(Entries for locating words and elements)
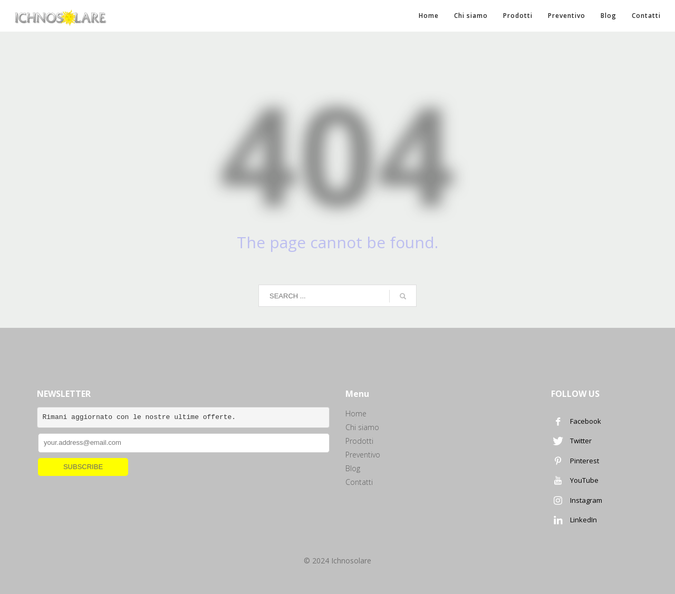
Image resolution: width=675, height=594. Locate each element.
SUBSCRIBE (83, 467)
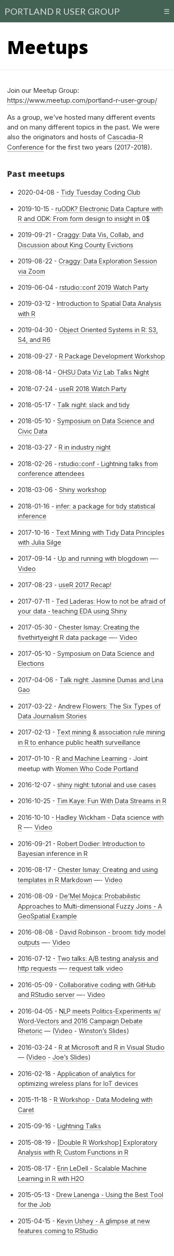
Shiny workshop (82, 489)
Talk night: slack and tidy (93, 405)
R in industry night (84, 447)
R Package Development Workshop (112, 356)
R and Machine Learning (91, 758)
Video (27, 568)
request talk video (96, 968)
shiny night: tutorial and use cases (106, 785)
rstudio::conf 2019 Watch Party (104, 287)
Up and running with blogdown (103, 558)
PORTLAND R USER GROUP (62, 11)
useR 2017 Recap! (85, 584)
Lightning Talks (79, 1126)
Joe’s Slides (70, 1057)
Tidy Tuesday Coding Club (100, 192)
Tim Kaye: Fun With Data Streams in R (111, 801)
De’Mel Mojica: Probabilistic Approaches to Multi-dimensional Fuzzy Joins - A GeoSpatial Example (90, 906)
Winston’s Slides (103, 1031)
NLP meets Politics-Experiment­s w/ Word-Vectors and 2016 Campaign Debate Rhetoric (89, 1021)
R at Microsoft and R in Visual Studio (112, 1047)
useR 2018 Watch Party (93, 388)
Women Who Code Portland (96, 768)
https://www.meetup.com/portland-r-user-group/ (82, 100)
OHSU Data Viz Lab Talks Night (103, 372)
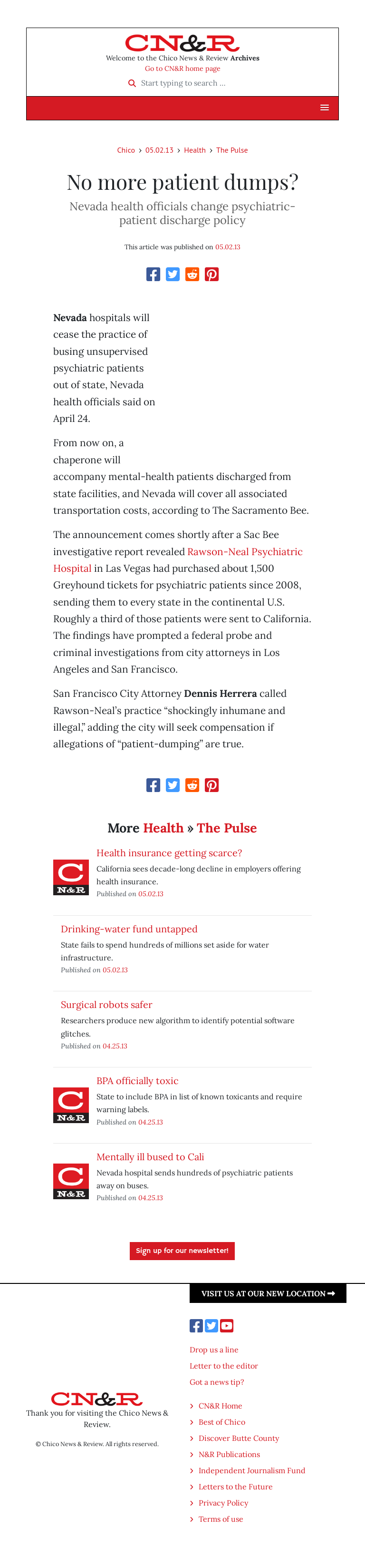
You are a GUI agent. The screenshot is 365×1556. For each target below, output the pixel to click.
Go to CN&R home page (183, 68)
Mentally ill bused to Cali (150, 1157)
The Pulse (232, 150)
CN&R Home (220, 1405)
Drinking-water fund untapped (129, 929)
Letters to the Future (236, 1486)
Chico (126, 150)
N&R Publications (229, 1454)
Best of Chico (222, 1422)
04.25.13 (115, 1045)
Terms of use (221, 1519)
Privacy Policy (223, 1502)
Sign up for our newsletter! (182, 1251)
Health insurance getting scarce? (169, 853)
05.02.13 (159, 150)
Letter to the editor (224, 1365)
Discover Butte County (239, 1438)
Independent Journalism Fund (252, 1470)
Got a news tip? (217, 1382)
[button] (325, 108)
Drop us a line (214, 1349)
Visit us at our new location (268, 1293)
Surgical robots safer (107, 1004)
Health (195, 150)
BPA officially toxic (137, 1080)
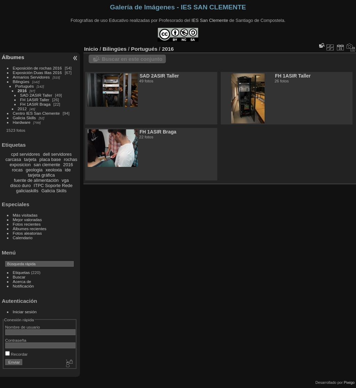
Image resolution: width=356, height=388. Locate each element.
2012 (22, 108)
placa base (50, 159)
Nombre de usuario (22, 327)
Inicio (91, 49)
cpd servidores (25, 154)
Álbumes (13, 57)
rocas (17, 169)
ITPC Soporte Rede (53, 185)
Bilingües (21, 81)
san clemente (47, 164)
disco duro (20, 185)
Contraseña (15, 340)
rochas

--

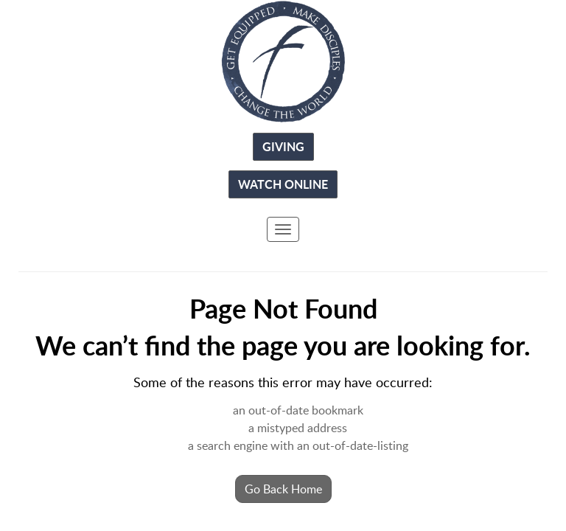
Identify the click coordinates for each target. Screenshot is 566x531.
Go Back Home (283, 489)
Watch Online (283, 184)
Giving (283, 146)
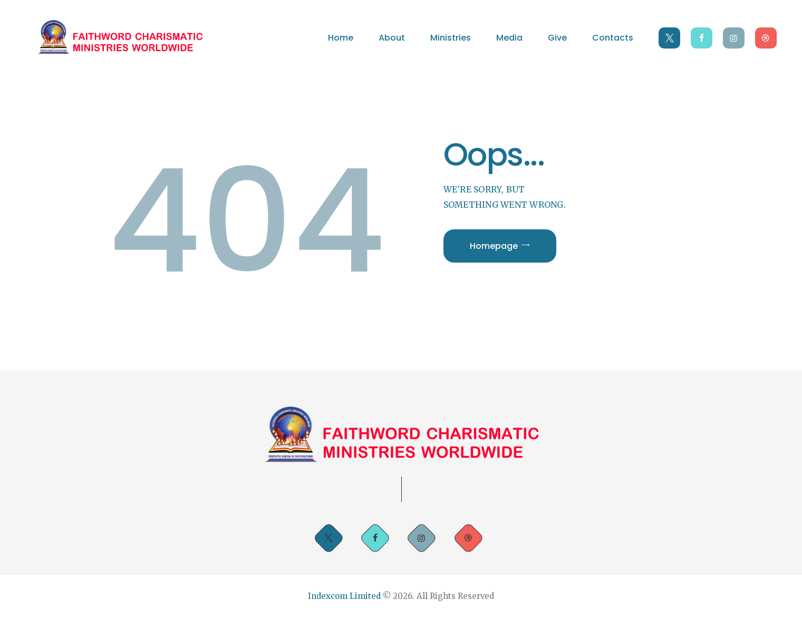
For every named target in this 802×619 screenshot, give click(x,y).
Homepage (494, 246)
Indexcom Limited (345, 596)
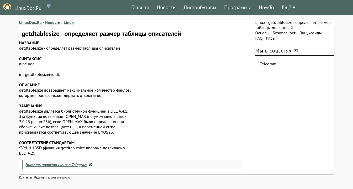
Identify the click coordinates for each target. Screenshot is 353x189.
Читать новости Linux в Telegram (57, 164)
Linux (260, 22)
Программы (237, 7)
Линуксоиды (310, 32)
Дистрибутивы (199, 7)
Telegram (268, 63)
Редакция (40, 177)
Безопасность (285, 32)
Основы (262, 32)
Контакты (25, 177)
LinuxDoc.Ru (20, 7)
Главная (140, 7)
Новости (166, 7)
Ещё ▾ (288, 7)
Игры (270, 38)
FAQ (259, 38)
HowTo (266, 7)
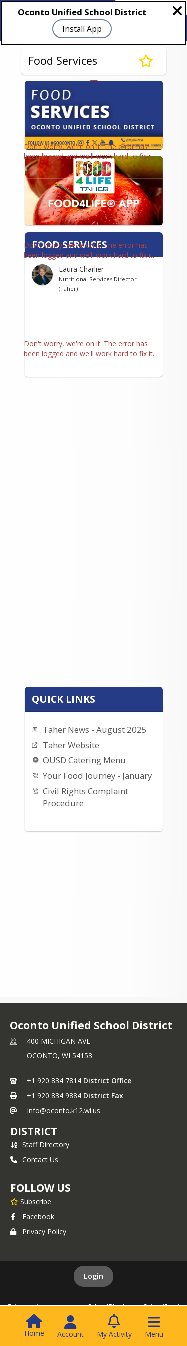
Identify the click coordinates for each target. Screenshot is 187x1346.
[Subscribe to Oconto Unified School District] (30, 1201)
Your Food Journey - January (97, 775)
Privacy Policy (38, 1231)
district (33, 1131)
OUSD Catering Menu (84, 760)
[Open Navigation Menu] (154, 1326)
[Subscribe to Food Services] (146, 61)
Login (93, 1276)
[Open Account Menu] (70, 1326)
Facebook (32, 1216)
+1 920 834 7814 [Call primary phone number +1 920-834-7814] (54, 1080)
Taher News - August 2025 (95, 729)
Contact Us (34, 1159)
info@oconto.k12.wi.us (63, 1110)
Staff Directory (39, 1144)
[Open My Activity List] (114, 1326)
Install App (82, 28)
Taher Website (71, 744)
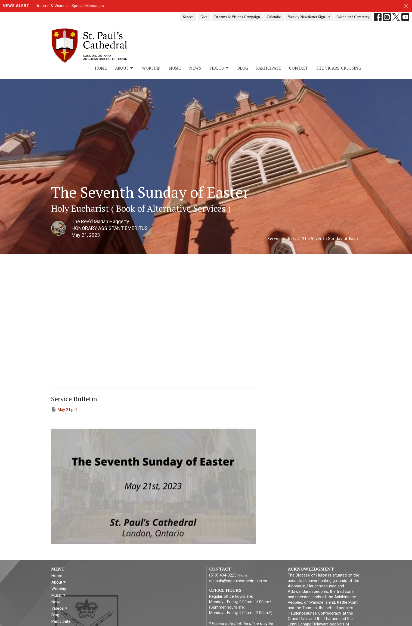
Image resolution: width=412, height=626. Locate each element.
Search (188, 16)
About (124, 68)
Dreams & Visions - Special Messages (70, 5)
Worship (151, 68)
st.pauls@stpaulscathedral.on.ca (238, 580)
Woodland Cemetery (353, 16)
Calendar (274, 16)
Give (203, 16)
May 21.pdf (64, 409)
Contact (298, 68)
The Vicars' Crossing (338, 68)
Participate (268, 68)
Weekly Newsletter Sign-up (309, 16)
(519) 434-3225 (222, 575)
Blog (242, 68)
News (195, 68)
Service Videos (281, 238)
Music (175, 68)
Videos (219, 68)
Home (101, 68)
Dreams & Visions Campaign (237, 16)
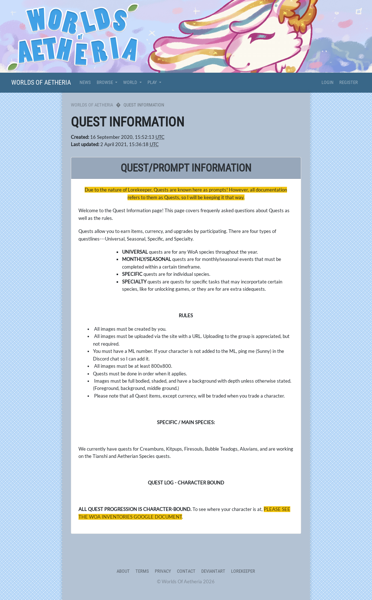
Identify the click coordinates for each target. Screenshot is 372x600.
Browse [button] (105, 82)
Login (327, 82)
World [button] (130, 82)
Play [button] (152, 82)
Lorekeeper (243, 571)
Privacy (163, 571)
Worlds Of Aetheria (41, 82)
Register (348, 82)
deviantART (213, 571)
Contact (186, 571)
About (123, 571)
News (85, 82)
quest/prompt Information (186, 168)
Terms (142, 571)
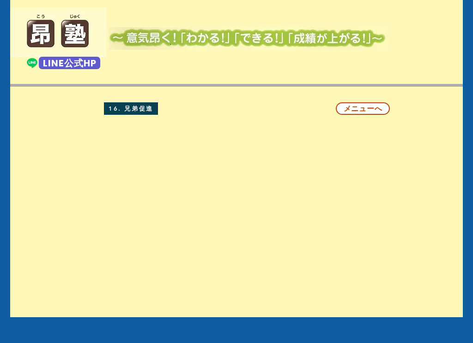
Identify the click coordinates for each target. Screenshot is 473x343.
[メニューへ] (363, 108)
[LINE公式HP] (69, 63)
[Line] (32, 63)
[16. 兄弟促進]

---

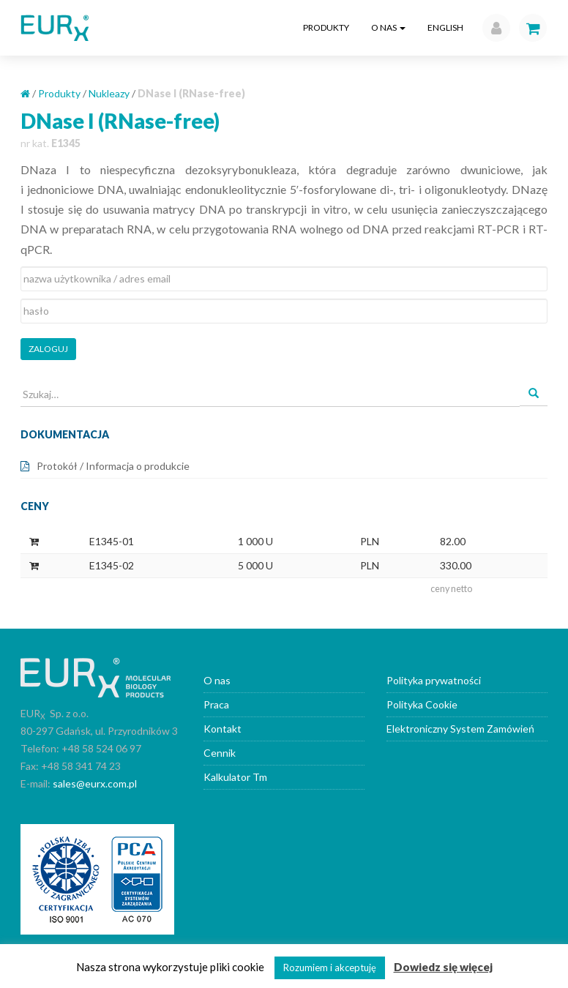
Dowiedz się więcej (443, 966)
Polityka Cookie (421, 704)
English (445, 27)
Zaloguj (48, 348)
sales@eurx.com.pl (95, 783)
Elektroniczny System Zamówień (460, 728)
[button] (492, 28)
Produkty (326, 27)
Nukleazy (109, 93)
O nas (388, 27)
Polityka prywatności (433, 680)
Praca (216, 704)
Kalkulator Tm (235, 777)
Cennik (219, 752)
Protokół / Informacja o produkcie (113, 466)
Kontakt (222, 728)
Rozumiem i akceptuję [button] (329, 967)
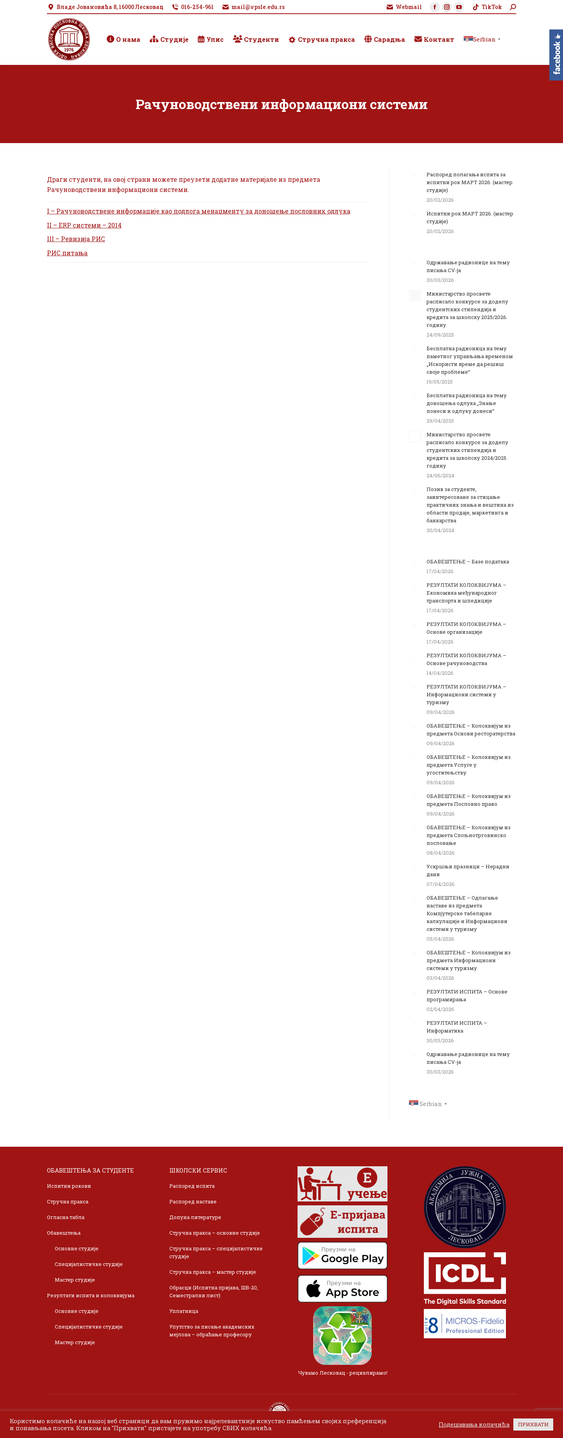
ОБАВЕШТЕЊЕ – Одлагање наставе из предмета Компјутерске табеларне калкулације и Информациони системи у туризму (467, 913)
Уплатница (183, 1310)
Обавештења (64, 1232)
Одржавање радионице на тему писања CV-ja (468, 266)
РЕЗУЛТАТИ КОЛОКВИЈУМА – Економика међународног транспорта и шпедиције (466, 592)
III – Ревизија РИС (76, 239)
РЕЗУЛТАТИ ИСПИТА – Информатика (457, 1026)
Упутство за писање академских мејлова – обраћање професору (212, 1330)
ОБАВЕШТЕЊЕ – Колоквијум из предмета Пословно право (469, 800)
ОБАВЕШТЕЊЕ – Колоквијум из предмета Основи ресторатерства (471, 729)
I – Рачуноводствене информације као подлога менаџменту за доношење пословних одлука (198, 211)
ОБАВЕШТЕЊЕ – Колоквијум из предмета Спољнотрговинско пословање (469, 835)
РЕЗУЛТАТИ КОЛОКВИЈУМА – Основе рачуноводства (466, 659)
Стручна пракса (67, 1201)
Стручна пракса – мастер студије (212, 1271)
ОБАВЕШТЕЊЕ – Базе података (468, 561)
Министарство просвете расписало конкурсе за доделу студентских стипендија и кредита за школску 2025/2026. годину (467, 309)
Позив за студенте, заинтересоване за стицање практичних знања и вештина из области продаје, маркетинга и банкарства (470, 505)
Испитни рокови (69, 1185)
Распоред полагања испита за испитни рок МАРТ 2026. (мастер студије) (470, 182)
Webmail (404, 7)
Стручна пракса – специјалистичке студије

◆ SET EXERCISE
Arrange everything from the line containing "Image resolution: width=675, height=594." down to the line containing "shiny night: tutorial", both ends included, as a numbered list with blank lines left out. Omit the pictures.

◆ RESULT FOR THIS TASK
1. Image resolution: width=675, height=594. Locate each element.
2. SUBSCRIBE (83, 467)
3. Shiny workshop (82, 489)
4. Talk night: slack and tidy (93, 405)
5. R in industry night (84, 447)
6. R Package Development Workshop (112, 356)
7. R and Machine Learning (91, 758)
8. Video (27, 568)
9. request talk video (96, 968)
10. shiny night: tutorial and use cases (106, 785)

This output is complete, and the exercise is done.